Why X-Taping Race Car Headlights Used To Matter — And What Changed

An "X" taped to the headlight of a car does not foreshadow someone's death, like in "The Departed." But it does look tough. It looks purposeful. It looks like you don't care about the actual brightness of your lamps. You have ulterior motives.

Taping over headlamp lenses goes back to old-school motor racing, and no, it was not a fashion statement — though it seems to be among the cars-and-coffee crowd. Yeah, Steve, your Miata certainly needs its headlights protected from shattering. The irony, Steve, is they are pop-up headlamps. (Just wait until Steve hears about the actual practical reason French cars had yellow headlamps.)

Back in the day, racers taped over their lamps for a simple reason — glass. Until the late 1980s and the widespread use of composites, cars and motorcycles used sealed-beam headlights made of glass. As you've probably noticed if you've ever dropped a pint at a bar, glass is brittle. On a racetrack, an errant rock or a little "whoopsie" with a leading car — or worse, a barrier — would cause these sealed beams to shatter. Showering the asphalt with glass shards might not sound like the end of the world, but those shards could cut up tires, leading to something much worse. The tape was a mandatory safety protocol — a crude mechanism designed to hold the broken pieces together just long enough.
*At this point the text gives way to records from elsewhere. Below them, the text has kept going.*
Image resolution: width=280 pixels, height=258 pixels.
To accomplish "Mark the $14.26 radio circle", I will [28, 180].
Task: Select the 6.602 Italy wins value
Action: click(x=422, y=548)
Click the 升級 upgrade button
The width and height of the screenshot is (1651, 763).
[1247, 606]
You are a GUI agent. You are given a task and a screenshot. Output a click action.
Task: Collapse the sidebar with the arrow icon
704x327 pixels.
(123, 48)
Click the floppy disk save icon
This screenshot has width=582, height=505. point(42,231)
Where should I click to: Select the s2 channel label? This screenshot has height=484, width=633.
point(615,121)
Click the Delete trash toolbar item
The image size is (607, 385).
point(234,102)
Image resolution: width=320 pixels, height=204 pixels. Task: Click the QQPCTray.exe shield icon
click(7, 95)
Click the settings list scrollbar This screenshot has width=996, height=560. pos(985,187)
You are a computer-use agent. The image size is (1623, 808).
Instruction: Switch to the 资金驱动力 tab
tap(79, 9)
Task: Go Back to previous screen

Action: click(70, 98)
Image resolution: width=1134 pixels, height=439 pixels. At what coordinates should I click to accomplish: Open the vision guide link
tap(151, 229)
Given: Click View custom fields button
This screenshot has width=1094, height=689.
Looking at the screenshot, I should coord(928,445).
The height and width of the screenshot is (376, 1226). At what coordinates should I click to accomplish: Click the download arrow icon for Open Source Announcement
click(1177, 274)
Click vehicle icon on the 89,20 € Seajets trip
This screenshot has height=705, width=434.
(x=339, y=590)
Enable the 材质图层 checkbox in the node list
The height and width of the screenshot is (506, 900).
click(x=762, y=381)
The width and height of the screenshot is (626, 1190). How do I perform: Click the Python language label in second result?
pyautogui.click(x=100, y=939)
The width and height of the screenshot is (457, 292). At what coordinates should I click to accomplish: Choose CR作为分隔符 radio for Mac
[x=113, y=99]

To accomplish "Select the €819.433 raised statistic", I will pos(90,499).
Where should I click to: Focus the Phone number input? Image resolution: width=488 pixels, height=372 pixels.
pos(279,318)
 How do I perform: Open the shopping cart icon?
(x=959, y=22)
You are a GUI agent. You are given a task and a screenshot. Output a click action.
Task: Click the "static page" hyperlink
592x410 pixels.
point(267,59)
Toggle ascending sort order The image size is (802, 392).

Part armor, part safety net — all practicality

If you think a strip of vinyl tape is going to stop a rock traveling at terminal velocity, we have a bridge to sell you. The tape offered minimal, if any, impact protection. Its job, at least initially, was purely retentive. The International Motor Sports Association (IMSA)and the Sports Car Club of America (SCCA) didn't leave this up to choice, either. Their rule books explicitly stated that exposed glass headlamps must be taped.

In endurance racing, teams took this a step further with a full blackout. During the 24 Hours of Daytona, crews would cover the lens with heavy-duty tape, or even foam, during daylight running. This was part safety, part strategy. As you could imagine, 12 hours of running at race pace makes track grit cosplay as a sandblaster — not to mention the monstrous bugs in that area. This would pit and splatter the lens — affect the lamps' lighting performance. By taping them during the day, teams protected them for when they needed them most. 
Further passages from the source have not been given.